MATERIAL FOR THIS TASK ->

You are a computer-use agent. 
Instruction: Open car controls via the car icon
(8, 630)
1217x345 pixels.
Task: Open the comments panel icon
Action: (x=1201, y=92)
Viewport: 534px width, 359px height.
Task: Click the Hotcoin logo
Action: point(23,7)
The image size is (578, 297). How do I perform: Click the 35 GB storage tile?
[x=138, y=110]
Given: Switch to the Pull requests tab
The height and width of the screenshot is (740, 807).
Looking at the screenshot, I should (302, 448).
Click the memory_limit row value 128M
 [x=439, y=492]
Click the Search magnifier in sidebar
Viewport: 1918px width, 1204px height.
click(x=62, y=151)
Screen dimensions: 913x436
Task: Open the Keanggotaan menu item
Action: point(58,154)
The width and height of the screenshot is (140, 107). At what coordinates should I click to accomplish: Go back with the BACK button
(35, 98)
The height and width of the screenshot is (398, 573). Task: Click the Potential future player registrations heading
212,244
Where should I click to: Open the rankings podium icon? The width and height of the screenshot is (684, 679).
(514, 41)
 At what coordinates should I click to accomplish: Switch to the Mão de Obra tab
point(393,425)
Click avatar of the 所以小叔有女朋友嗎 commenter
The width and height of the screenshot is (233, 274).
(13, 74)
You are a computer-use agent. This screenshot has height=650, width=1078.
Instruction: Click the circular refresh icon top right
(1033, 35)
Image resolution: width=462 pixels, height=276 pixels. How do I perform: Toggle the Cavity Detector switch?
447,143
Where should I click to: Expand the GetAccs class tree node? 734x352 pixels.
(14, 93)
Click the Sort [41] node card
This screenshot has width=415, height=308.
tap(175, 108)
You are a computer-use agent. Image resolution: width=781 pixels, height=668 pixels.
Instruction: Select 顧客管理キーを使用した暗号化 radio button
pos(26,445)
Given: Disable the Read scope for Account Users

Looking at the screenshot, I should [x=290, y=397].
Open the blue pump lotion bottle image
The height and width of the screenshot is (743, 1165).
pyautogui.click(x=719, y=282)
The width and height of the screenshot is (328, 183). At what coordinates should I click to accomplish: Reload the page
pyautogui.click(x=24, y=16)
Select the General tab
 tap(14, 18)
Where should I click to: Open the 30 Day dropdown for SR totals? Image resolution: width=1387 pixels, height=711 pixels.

EXERCISE -> Rewrite all the entries above, changing each "Instruction" to "Goal" and leaving everything else as it is.

CORRECT OUTPUT ->
You are a computer-use agent. 
Goal: Open car controls via the car icon
(8, 630)
1217x345 pixels.
Task: Open the comments panel icon
Action: (x=1201, y=92)
Viewport: 534px width, 359px height.
Task: Click the Hotcoin logo
Action: point(23,7)
The image size is (578, 297). How do I perform: Click the 35 GB storage tile?
[x=138, y=110]
Given: Switch to the Pull requests tab
The height and width of the screenshot is (740, 807).
Looking at the screenshot, I should (302, 448).
Click the memory_limit row value 128M
 [x=439, y=492]
Click the Search magnifier in sidebar
Viewport: 1918px width, 1204px height.
click(x=62, y=151)
Screen dimensions: 913x436
Task: Open the Keanggotaan menu item
Action: point(58,154)
The width and height of the screenshot is (140, 107). At what coordinates should I click to accomplish: Go back with the BACK button
(35, 98)
The height and width of the screenshot is (398, 573). Task: Click the Potential future player registrations heading
212,244
Where should I click to: Open the rankings podium icon? The width and height of the screenshot is (684, 679).
(514, 41)
 At what coordinates should I click to accomplish: Switch to the Mão de Obra tab
point(393,425)
Click avatar of the 所以小叔有女朋友嗎 commenter
The width and height of the screenshot is (233, 274).
(13, 74)
You are a computer-use agent. This screenshot has height=650, width=1078.
Goal: Click the circular refresh icon top right
(1033, 35)
Image resolution: width=462 pixels, height=276 pixels. How do I perform: Toggle the Cavity Detector switch?
447,143
Where should I click to: Expand the GetAccs class tree node? 734x352 pixels.
(14, 93)
Click the Sort [41] node card
This screenshot has width=415, height=308.
tap(175, 108)
You are a computer-use agent. Image resolution: width=781 pixels, height=668 pixels.
Goal: Select 顧客管理キーを使用した暗号化 radio button
pos(26,445)
Given: Disable the Read scope for Account Users

Looking at the screenshot, I should [x=290, y=397].
Open the blue pump lotion bottle image
The height and width of the screenshot is (743, 1165).
pyautogui.click(x=719, y=282)
The width and height of the screenshot is (328, 183). At what coordinates should I click to accomplish: Reload the page
pyautogui.click(x=24, y=16)
Select the General tab
 tap(14, 18)
Where should I click to: Open the 30 Day dropdown for SR totals? Image resolution: width=1387 pixels, height=711 pixels.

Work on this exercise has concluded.